Получалось, что из всей нашей семьи Петрушке осталась одна только я. Поэтому мальчика переложили мне в руки, и Лапочкин несколько раз заводил серьезный разговор, чтобы я бросила работу. Но тут я уперлась накрепко. Не потому, что грезила о карьерных взлетах, просто, работая в «Вестнике», я могла без дополнительных ухищрений встречаться с Зубовым.
Мне очень хотелось увидеть зубовский офис. Вера говорила, будто он находится неподалеку от редакции, но Антиной Николаевич не любит, когда туда приходят посторонние. Там жесткая пропускная система, охранники с пистолетами и много других, чисто российских ужасов.
— Чем вы занимаетесь? — спросила я Зубова во время одной из наших редких прогулок.
— Я торгую воздухом, дорогая. Очень выгодное занятие.
Мне вспомнилось, что наш Алеша тоже торговал воздухом — водородом, закачанным в воздушные шарики. Это было в самом начале его героической трудовой деятельности, за пару лет до «Амариллиса». Я собиралась выразительно рассказать Зубову эту веселую историю, когда он вдруг сказал:
— Хочешь, дорогая, увидеть мою контору?
Заветный офис прятался за разросшимся строительным лесом: здесь битых шесть лет томилась консервированная стройка, и подход к узенькому, в шесть домиков, переулку на первый взгляд казался невозможным. Все же, преодолев череду препятствий в лице щебеночных пирамид и заржавленных останков какой-то техники, мы вышли к небольшому особнячку: снизу он был каменный, сверху — деревянный. На таких обычно пишут про памятник культуры и охрану государством. Окна — в белых полосках жалюзи. В фильмах часто показывают, как сквозь эти жалюзи торчит дуло пистолета.

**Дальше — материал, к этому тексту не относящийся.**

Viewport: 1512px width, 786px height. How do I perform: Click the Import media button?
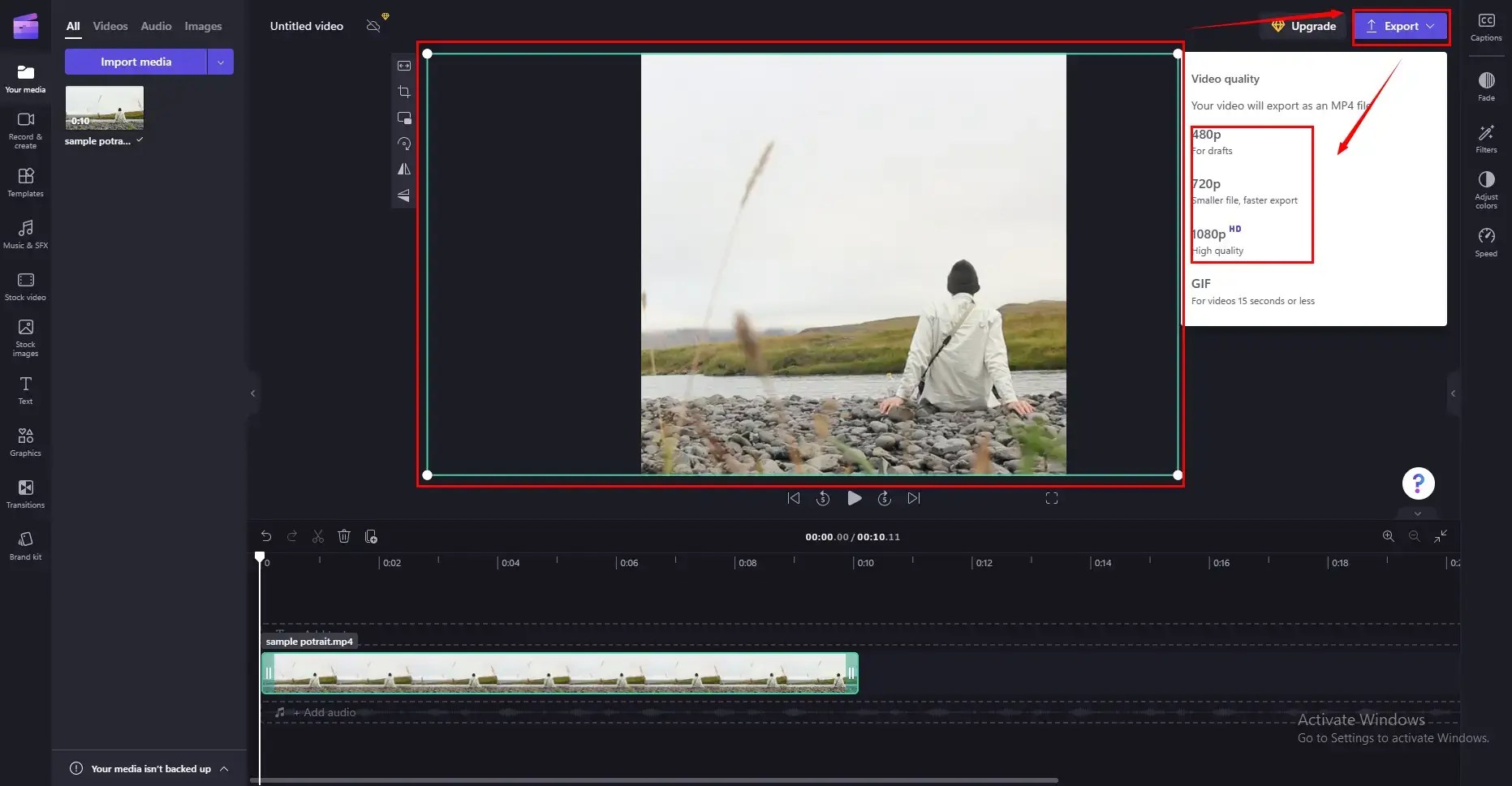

Я жадно рассовывала подробности по карманам памяти, пытаясь ухватить взглядом как можно больше: чтобы потом спокойно вспоминать и затейливое крыльцо с вывязанными из чугуна перильцами, и аккуратно подстриженный газон, и пару лысых мордоворотов в строгих костюмах. Они курили на крыльце, но стоило нам подойти, отбросили даже вполовину не оприходованные сигареты.
— Здрасьте, Ангиной Николаевич!
— Здравствуйте, друзья, — церемонно сказал Зубов.

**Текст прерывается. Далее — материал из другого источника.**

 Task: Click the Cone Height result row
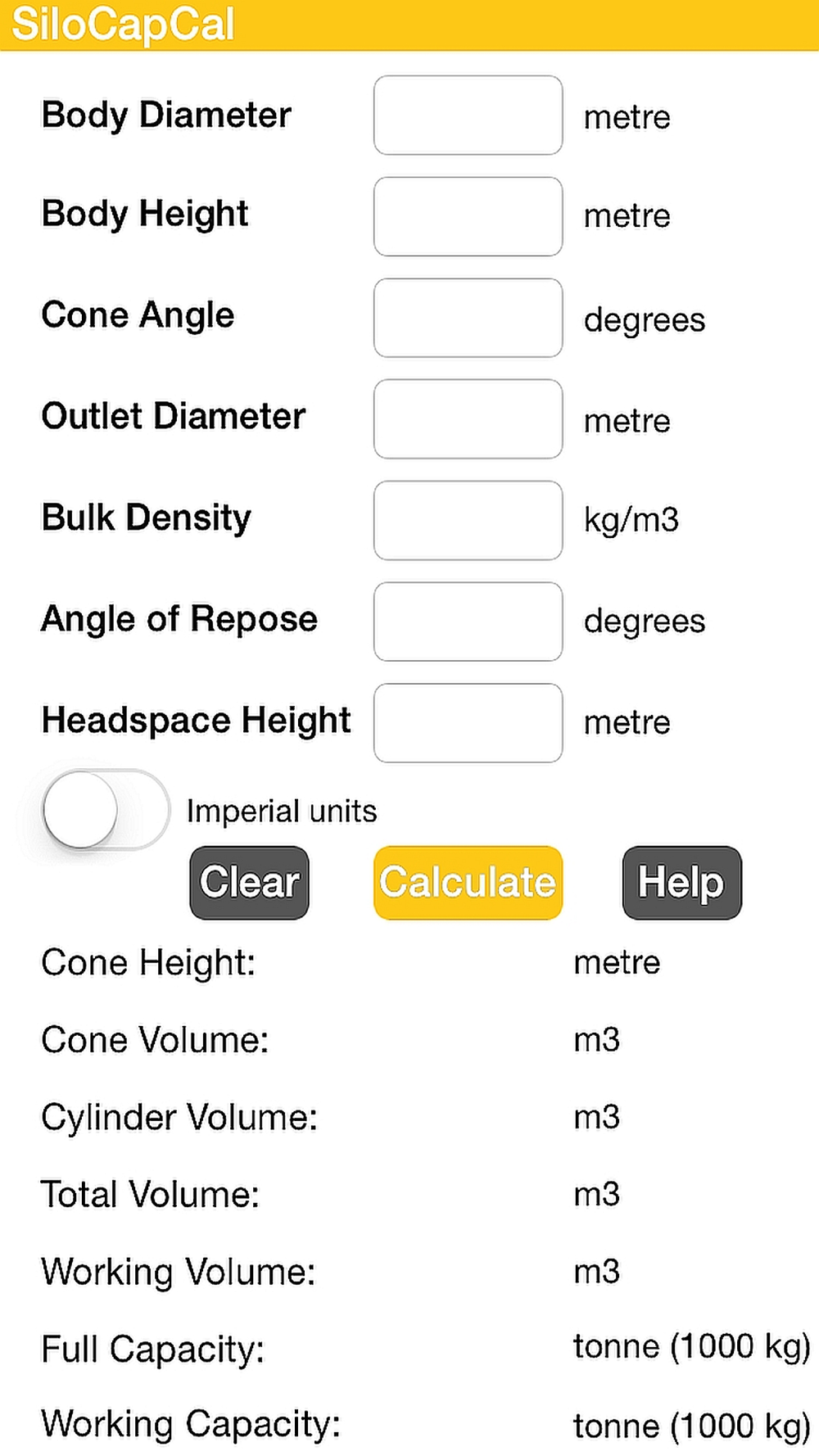(x=410, y=963)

Один из мордоворотов бросился открывать перед нами толстую дверь, похожую на могильную плиту, второй в нерешительности топтался на месте.
— Что вы топчетесь, Кулешов? — спросил Зубов. — Хотите спросить — спрашивайте.
— Я это… Ангиной Николаевич, можно я сбегаю пообедать?
— Пообедать? — удивился депутат. — Ну идите.
— А я успею, Антиной Николаевич? Потому что моя потом очередь с вами ехать.
— Это зависит от того, с какой скоростью вы ходите, Кулешов, — капризно сказал Зубов. — И от того, насколько быстро вы едите.
— Понял, Антиной Николаевич. Десять минут!
— «Здесь вы, друиды, рассейтесь все по холмам…» — пропел депутат вслед охраннику. Кулешов давно ушел, а я все мучилась, соображая, кого он мне напомнил с такой силой и остротой.
Могильная дверь закрылась с неожиданно мягким шлепком, и передо мной предстала картина светлого будущего, ставшего чужим настоящим. Широкая лестница, словно украденная из романа о великосветской жизни, уходила вверх с таким размахом, что даже думать не хотелось, будто там, наверху, всего лишь второй этаж — как минимум выход в космос! По обе стороны лестницы блестели золоченые перила, стены были затянуты шелковистой тканью, а пол выложен, по всей видимости, мрамором. Сверху над этим благополучием висела огромная люстра: в точности такая же украшала потолок Николаевского оперного театра. Сопровождая Эмму Борисовну в походах за ежегодной порцией «Il Trovatore», я успела хорошо разглядеть ее и запомнить.